Instructions for the task: In the MongoDB migration notebook, on what date was nmdc-schema v10.5.6 released?

Selected extract:
• • • • • • •

# Migrate MongoDB database from `nmdc-schema` `v10.5.6` to `v11.0.0`

## Introduction

This notebook will be used to migrate the database from `nmdc-schema` `v10.5.6` ([released](https://github.com/microbiomedata/nmdc-schema/releases/tag/v10.5.6) June 25, 2024) to `v11.0.0` (i.e. the initial version of the Berkeley schema).

Unlike previous migrators, this one does not pick and choose which collections it will dump. There are two reasons for this: (1) migrators no longer have a dedicated `self.agenda` dictionary that indicates all the collections involved in the migration; and (2) this migration is the first one that involves creating, renaming, and dropping any collections; none of which were things that the old `self.agenda`-based system were designed to handle. So, instead of picking and choosing collections, this migrator **dumps them all.**

## Prerequisites

### 1. Coordinate with stakeholders.

We will be enacting full Runtime and Database downtime for this migration. Ensure stakeholders are aware of that.

### 2. Set up environment.

Here, you'll prepare an environment for running this notebook.

1. Start a **MongoDB server** on your local machine (and ensure it does **not** already contain a database named `nmdc`).
    1. You can start a [Docker](https://hub.docker.com/_/mongo)-based MongoDB server at `localhost:27055` by running this command (this MongoDB server will be accessible without a username or password).

• • • • • • •

Entries for locating words and elements
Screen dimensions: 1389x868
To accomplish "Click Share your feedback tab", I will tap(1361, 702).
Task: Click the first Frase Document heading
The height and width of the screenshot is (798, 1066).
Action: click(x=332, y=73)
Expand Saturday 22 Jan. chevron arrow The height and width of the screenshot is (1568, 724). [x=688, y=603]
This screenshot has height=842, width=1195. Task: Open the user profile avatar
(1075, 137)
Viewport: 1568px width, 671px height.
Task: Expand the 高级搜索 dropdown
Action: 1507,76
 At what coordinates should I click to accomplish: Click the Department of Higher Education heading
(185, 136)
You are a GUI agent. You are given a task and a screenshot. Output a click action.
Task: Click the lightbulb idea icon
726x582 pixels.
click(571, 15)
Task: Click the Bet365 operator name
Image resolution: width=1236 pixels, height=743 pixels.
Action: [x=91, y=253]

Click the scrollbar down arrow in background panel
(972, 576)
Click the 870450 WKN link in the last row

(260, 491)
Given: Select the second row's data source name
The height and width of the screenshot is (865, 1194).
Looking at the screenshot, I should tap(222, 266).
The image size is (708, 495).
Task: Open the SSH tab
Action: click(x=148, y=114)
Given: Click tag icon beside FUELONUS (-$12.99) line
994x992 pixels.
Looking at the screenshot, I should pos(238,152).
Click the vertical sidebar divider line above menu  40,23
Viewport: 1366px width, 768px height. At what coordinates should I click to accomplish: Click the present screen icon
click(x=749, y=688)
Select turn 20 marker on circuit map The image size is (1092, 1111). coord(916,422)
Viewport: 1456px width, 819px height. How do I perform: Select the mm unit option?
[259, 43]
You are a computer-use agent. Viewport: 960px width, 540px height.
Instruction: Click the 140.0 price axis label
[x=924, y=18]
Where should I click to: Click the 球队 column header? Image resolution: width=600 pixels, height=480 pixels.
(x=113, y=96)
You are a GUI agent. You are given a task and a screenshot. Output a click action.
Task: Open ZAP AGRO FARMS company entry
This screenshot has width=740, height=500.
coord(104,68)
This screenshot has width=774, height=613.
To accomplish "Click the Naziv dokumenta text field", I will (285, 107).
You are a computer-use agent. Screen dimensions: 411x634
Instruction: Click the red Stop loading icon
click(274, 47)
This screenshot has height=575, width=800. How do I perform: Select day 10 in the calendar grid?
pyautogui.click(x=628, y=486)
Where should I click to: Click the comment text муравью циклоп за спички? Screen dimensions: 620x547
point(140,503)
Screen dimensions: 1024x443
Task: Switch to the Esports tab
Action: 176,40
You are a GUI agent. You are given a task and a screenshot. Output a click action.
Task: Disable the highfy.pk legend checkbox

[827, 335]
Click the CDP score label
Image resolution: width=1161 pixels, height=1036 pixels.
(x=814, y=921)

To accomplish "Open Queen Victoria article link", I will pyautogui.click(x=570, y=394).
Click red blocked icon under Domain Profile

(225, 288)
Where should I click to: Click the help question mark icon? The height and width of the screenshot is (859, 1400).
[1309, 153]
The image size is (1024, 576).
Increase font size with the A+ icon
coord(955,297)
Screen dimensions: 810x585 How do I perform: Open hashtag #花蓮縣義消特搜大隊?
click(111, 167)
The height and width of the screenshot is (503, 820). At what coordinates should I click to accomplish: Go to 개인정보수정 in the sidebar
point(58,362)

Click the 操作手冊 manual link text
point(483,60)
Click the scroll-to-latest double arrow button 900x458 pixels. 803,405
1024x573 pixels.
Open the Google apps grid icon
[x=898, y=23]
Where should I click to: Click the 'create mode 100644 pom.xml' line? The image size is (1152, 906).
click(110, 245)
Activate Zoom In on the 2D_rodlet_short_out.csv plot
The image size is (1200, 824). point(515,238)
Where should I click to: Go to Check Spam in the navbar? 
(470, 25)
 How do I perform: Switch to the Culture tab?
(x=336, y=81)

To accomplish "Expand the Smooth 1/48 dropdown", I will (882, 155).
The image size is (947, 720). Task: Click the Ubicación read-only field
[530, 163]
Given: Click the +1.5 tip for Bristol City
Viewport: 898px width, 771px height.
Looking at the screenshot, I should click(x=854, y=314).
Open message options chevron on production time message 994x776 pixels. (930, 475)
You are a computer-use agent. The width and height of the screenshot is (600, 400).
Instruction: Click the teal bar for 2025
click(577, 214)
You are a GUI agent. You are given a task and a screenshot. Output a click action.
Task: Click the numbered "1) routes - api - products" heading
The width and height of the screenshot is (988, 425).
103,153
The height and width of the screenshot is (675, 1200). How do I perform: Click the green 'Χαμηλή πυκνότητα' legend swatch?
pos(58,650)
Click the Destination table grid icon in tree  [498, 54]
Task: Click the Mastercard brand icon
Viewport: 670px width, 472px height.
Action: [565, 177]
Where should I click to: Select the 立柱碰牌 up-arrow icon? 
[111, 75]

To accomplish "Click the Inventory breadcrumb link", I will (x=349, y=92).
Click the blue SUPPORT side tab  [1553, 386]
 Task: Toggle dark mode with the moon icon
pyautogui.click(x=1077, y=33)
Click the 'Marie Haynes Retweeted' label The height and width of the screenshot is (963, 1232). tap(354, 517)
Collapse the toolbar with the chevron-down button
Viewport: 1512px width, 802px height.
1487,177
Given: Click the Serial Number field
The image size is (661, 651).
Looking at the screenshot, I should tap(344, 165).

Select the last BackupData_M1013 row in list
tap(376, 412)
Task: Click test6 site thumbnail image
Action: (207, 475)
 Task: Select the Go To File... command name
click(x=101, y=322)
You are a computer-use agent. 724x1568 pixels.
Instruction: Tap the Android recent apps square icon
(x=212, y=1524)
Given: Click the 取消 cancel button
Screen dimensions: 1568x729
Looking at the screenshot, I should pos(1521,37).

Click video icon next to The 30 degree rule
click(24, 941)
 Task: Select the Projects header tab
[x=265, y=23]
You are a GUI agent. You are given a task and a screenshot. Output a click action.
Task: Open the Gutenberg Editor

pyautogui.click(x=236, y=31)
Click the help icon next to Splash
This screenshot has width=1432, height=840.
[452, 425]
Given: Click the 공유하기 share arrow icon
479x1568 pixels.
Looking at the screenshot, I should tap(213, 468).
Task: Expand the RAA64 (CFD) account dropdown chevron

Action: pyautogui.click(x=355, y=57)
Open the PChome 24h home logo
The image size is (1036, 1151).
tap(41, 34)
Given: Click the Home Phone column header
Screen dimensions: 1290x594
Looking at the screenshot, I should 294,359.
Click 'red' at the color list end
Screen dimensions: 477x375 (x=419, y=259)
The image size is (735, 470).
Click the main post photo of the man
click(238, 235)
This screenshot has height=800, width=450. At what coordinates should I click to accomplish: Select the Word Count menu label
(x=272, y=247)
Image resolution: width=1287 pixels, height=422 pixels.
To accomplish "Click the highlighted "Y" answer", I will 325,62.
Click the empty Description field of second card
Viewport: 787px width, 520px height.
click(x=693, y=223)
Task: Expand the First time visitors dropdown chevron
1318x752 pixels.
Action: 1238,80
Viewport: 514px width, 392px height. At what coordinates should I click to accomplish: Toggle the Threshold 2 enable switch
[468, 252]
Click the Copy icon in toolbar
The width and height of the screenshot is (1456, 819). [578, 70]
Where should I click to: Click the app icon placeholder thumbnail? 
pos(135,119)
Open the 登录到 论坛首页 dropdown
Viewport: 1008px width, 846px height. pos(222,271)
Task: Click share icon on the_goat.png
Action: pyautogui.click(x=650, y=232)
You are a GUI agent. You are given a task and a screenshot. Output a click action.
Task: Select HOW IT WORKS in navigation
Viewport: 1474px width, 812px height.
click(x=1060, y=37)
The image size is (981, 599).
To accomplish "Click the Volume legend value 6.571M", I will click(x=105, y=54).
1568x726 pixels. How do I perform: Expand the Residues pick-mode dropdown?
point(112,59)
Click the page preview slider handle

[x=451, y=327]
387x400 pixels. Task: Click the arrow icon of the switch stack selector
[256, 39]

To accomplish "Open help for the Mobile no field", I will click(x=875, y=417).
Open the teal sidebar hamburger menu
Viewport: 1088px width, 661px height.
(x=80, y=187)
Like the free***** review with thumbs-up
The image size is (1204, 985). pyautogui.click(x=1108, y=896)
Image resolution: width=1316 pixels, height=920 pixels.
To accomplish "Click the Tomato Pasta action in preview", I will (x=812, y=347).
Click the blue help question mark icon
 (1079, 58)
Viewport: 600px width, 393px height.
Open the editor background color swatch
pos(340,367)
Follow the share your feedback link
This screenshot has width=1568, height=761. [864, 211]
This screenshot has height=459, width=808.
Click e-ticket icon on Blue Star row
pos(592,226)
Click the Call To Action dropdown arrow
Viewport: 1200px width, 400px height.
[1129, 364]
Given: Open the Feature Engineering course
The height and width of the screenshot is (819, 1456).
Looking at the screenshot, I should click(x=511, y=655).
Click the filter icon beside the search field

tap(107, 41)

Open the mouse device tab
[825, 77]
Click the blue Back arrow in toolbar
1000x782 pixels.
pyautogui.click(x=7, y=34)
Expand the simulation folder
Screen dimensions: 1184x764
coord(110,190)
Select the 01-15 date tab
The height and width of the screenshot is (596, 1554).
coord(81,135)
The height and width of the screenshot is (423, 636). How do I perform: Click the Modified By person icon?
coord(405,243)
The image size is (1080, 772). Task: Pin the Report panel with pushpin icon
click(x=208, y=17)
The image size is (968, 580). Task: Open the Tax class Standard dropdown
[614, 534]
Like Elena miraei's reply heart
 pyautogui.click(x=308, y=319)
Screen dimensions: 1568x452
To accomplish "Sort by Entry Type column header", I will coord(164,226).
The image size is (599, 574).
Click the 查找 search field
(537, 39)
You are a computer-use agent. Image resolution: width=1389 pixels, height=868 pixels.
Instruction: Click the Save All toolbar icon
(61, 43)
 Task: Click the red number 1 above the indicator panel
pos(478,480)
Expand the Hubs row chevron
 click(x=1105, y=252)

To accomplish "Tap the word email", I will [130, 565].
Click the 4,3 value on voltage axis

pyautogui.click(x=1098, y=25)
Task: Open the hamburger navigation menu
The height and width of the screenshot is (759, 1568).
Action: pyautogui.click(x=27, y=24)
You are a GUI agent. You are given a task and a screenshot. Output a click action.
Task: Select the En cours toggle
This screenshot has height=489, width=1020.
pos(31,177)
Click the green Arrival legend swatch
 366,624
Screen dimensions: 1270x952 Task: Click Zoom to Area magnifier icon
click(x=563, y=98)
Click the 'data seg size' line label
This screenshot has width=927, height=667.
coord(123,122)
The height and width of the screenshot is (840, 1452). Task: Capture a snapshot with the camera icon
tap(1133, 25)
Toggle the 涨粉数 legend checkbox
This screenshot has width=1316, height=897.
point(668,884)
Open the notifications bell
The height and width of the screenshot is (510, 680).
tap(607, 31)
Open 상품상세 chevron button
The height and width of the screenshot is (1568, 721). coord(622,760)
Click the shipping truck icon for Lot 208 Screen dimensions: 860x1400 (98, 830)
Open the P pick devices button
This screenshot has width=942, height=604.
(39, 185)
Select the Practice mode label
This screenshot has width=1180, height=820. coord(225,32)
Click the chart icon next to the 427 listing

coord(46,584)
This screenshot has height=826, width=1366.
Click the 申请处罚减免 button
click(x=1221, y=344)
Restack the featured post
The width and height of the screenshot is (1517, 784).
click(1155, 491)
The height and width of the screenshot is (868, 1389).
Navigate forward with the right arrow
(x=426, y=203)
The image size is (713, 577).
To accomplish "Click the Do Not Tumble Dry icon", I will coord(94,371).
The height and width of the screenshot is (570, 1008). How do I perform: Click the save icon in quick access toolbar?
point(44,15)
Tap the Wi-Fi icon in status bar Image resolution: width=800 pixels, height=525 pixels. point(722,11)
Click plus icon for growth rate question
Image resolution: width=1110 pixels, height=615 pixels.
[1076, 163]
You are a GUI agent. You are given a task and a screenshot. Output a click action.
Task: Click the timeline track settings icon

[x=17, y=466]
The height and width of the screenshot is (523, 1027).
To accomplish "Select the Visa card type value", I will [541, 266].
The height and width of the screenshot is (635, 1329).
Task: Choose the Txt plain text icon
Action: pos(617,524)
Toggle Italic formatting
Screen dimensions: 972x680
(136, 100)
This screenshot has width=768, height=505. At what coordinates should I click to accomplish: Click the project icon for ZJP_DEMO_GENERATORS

• • • • • • •

Reply: June 25, 2024